**** Data supplied ****

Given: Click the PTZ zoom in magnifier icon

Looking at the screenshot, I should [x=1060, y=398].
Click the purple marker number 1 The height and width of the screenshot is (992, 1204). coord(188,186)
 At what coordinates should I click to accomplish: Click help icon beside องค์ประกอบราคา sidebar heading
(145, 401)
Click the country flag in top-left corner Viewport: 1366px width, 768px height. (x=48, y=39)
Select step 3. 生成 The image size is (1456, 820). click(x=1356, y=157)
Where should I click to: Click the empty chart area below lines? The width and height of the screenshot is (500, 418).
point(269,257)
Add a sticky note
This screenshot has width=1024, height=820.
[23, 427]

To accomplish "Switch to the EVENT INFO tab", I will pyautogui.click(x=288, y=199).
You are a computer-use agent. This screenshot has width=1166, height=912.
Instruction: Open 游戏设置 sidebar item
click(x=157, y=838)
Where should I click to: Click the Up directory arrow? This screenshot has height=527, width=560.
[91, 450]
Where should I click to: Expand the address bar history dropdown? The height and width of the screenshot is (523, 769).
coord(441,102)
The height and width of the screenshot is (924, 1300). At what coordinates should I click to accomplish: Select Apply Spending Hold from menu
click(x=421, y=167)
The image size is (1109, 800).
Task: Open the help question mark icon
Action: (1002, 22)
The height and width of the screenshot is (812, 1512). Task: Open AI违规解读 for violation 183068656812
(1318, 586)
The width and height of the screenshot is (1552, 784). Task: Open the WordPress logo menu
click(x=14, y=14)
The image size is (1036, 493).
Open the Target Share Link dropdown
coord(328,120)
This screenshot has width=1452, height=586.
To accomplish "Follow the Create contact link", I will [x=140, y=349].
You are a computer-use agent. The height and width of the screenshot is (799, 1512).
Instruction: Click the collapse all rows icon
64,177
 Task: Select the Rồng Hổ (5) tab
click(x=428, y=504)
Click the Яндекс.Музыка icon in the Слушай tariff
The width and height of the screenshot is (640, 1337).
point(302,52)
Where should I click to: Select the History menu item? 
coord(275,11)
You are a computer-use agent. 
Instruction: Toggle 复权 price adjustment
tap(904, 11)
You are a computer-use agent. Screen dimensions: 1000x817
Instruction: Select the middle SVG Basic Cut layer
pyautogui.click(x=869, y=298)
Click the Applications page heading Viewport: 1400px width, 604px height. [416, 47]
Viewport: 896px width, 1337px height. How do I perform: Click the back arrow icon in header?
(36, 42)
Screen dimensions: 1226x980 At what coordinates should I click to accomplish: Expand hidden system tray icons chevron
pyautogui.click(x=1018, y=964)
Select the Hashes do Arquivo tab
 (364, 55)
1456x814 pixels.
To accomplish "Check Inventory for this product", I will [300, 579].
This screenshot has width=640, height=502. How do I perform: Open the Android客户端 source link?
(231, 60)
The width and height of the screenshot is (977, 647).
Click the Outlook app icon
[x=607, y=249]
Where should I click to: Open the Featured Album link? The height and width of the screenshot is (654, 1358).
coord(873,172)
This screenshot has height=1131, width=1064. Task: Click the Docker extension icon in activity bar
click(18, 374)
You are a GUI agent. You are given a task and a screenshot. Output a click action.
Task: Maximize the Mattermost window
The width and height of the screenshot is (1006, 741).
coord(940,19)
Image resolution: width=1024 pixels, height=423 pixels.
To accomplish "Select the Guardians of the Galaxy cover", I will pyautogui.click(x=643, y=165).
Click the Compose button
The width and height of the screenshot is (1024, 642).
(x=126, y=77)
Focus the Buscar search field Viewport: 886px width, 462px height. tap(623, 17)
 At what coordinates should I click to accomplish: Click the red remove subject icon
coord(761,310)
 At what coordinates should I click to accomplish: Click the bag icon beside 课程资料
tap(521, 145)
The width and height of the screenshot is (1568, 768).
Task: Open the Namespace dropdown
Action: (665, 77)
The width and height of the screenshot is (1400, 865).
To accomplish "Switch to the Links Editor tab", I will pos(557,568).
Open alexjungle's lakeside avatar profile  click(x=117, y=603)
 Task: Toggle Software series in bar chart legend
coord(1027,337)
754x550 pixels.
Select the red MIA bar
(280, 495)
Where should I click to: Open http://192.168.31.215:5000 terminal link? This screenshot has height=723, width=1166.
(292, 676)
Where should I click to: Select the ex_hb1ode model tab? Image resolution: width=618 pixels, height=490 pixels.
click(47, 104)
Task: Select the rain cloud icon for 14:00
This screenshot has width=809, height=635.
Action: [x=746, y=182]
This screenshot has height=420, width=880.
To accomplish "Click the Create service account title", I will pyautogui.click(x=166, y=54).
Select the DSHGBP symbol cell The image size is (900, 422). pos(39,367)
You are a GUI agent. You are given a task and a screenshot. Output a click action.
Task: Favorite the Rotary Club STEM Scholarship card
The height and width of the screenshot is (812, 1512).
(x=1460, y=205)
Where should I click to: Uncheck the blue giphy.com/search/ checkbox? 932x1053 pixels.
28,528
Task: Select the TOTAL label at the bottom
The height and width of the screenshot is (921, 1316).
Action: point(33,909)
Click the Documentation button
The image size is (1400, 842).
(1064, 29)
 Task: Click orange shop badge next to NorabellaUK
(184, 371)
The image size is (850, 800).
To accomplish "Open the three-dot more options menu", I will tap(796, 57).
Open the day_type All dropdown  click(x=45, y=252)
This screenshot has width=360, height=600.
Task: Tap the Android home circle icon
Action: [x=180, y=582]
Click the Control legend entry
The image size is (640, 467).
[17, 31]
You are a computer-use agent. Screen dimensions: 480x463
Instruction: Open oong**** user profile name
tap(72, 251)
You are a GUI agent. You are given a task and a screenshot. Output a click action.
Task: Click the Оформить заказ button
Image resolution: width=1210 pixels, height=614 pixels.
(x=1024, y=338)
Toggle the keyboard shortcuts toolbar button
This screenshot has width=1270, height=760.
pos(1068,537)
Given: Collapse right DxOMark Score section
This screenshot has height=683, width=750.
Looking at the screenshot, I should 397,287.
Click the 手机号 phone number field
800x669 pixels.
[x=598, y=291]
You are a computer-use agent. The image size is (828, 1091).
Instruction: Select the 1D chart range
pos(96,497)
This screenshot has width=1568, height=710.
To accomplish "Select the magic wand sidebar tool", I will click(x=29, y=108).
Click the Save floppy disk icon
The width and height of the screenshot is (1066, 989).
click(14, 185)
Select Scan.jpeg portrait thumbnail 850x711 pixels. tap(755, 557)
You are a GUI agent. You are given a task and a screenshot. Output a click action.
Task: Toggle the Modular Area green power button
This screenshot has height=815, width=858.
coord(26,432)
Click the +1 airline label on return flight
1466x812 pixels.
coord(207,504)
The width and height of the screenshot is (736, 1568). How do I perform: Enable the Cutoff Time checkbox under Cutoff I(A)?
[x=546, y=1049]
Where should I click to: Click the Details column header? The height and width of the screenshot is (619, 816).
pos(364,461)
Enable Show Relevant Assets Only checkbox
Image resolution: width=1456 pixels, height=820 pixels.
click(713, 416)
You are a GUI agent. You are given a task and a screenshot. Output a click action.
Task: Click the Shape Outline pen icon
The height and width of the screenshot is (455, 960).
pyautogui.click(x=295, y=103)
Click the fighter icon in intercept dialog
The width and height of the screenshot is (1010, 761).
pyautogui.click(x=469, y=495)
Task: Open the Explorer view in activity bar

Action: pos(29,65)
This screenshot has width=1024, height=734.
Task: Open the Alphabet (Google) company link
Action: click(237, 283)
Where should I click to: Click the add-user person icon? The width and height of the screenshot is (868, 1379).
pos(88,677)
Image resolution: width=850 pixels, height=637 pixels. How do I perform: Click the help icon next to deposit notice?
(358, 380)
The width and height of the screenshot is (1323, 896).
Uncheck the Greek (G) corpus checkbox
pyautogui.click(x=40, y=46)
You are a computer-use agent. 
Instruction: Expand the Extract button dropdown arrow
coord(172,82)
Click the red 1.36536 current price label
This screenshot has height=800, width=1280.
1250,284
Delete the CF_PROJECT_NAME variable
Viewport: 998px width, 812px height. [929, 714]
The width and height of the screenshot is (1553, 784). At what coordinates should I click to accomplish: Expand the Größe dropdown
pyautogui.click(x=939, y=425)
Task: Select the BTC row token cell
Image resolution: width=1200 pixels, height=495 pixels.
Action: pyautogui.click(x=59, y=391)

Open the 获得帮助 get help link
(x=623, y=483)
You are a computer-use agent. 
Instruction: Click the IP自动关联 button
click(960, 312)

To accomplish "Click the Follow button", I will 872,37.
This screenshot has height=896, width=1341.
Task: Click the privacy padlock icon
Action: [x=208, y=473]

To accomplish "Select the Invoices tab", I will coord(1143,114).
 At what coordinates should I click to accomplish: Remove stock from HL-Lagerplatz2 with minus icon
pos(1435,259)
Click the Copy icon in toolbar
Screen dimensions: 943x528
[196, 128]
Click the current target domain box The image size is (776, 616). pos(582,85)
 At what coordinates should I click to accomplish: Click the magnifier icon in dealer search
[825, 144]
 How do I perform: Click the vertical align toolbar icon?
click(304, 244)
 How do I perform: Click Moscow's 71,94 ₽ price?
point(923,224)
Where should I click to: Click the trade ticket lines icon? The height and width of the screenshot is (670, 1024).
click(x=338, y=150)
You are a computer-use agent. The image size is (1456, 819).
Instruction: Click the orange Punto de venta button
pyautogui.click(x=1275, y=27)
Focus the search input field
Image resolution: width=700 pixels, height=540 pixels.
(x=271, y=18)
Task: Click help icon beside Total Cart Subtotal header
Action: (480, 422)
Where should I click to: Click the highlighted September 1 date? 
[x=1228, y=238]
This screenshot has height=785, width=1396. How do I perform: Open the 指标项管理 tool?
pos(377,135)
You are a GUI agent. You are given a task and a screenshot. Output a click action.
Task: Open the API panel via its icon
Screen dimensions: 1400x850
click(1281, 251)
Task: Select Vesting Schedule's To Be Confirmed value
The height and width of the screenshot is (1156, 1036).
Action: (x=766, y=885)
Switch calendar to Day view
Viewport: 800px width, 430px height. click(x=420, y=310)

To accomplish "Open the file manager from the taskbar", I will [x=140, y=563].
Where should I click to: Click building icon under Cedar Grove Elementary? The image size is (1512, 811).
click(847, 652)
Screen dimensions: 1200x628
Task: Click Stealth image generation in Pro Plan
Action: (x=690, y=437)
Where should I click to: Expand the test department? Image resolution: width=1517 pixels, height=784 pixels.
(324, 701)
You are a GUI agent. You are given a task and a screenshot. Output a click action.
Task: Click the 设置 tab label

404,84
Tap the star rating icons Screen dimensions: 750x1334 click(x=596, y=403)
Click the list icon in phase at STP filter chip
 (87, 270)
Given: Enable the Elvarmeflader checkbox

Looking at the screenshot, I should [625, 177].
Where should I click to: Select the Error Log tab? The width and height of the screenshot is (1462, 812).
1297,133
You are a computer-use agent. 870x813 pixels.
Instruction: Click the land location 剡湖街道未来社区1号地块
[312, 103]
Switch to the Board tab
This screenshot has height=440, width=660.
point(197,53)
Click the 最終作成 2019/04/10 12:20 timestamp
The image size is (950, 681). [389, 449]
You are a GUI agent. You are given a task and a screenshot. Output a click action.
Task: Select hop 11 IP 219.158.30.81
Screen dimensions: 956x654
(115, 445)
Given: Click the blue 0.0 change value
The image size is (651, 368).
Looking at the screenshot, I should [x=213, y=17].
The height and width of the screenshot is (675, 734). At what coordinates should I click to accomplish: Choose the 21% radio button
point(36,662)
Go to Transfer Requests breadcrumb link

****

### [Problem to work on]
Please go through the data above and copy each line containing the word "value".

### [Exercise answer]
Task: Select Vesting Schedule's To Be Confirmed value
Given: Click the blue 0.0 change value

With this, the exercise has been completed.